# Back in the groove!



## Texas Tornado (Apr 24, 2007)

Went out today to hit a few with Bill and Rolland. Slack came out to give us a few pointers. I started off going wide left and then wide right for about 2 hours until I started listening to some advice from my coach. I was hitting around 700 feet with 175 grams. As the day went on I started hitting 750 feet with 175 grams with no problem. I went to my secret box and got a Willie special reel. If you look at the reel the wrong way it will blow up!

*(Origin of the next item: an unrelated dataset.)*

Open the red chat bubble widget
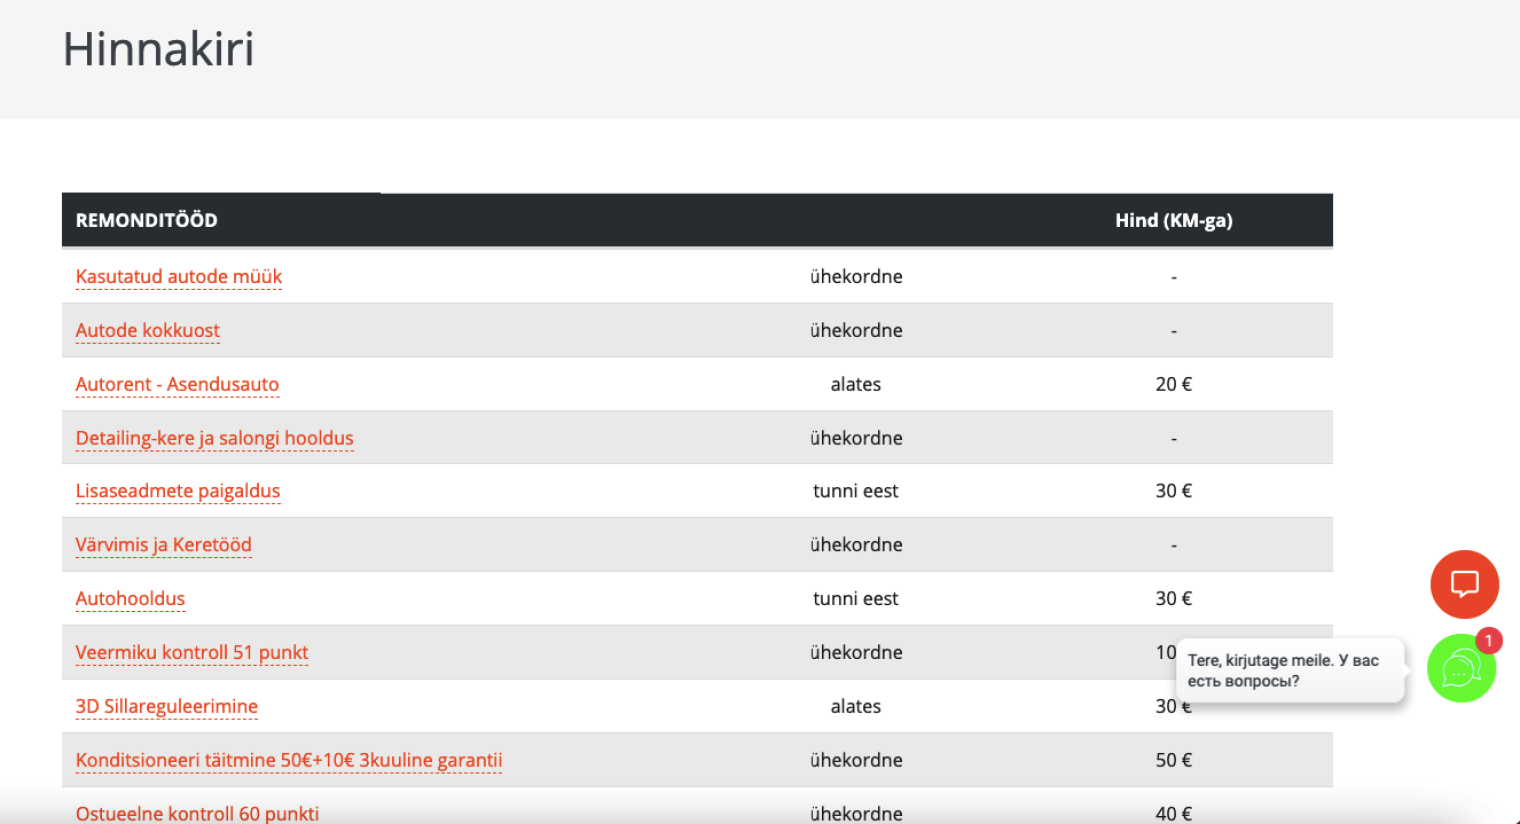 click(x=1464, y=584)
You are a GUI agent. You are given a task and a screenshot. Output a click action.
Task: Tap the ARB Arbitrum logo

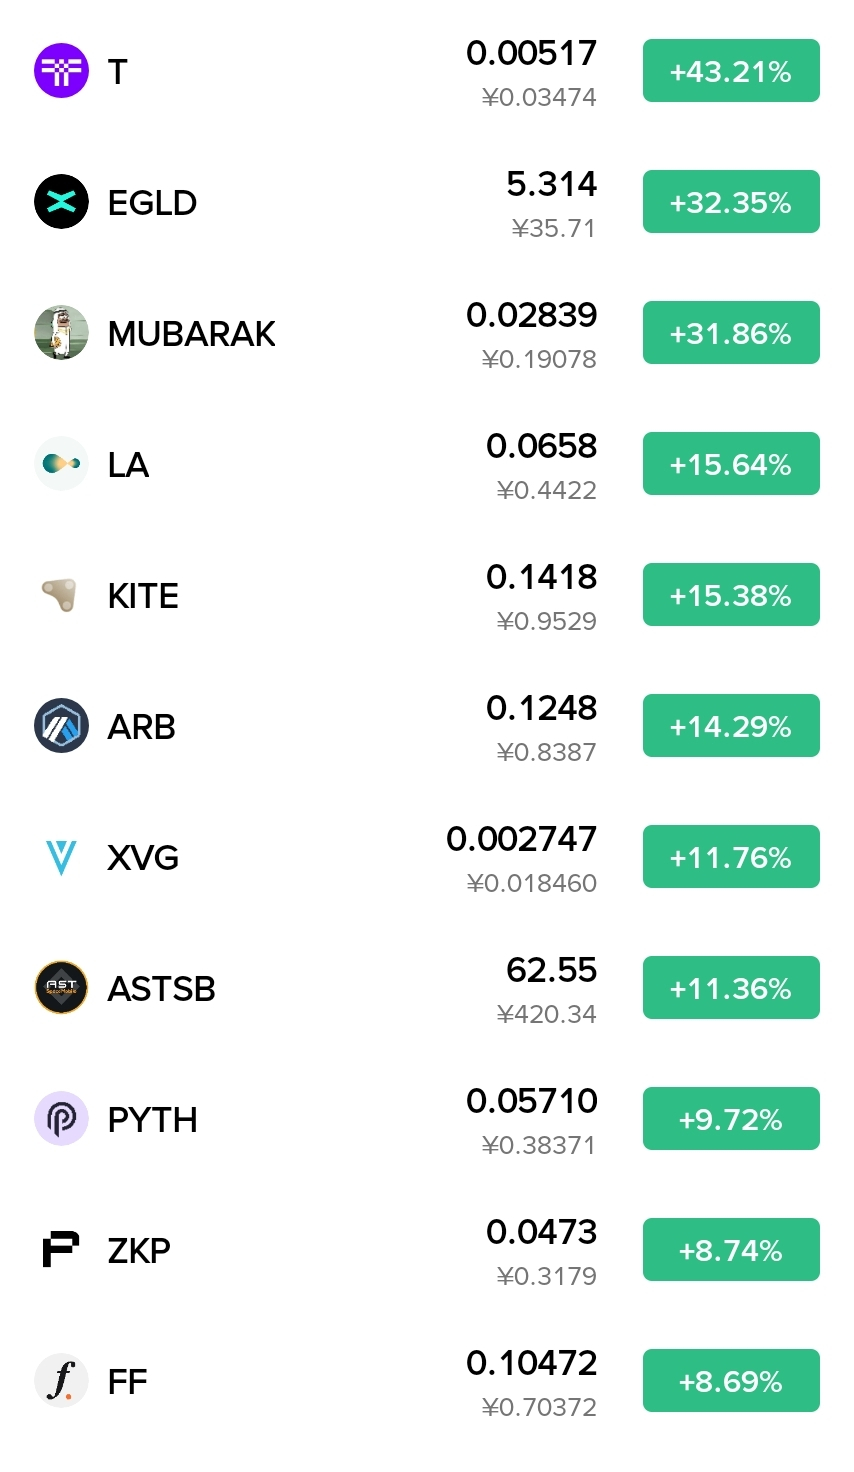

So I decided to give it all I had and put the reel to the test. First cast went 767 feet with 175 grams,second cast went 793 feet with 175 grams. What a Day! Thanks to Bill and Rolland for getting me back on track.


----------



## beachbums10968 (Jan 16, 2009)

Who is this guy named willie and does he have a website that he sells reels from???


----------



## Texas Tornado (Apr 24, 2007)

Willie is just a good guy that lilkes to play with reels for fun! No website!!!!!


----------



## bdriversteve (Apr 28, 2008)

*back in stride*

I have a small question, have you been tournament casting before? and also what kind of cast where you using ie pendulum, otg or maybe x-cast ? those are some pretty impressive numbers you're putting up. Thanks Steve.


----------



## demonfish (Mar 31, 2002)

the texas tornado is a type of cast you dont see many people use, and very few use as well as the casts namesake. come to a tourny and watch it fly in the hands of a master caster.


----------



## Tommy (Jan 24, 2001)

Nice casting A.V. !!!

Hope you guys can make the S.E. Open.

He's the real deal Steve.

Tommy


----------



## eric (Oct 24, 2007)

isnt the tornado cast where you twirl it around until its fast enough and let err rip.
sorta like a spinning flat arc?


----------



## Tommy (Jan 24, 2001)

You'll find the Texas Tornado here in this clip from the SE in 07(2:15). This was a GREAT tournament. The 2003 SCUSA Worlds and 2005 National Champion Rolland Johnson, the 2007 National Champion Mike Langston, the Texas Tornado and yours truely battled it out for 2 days... 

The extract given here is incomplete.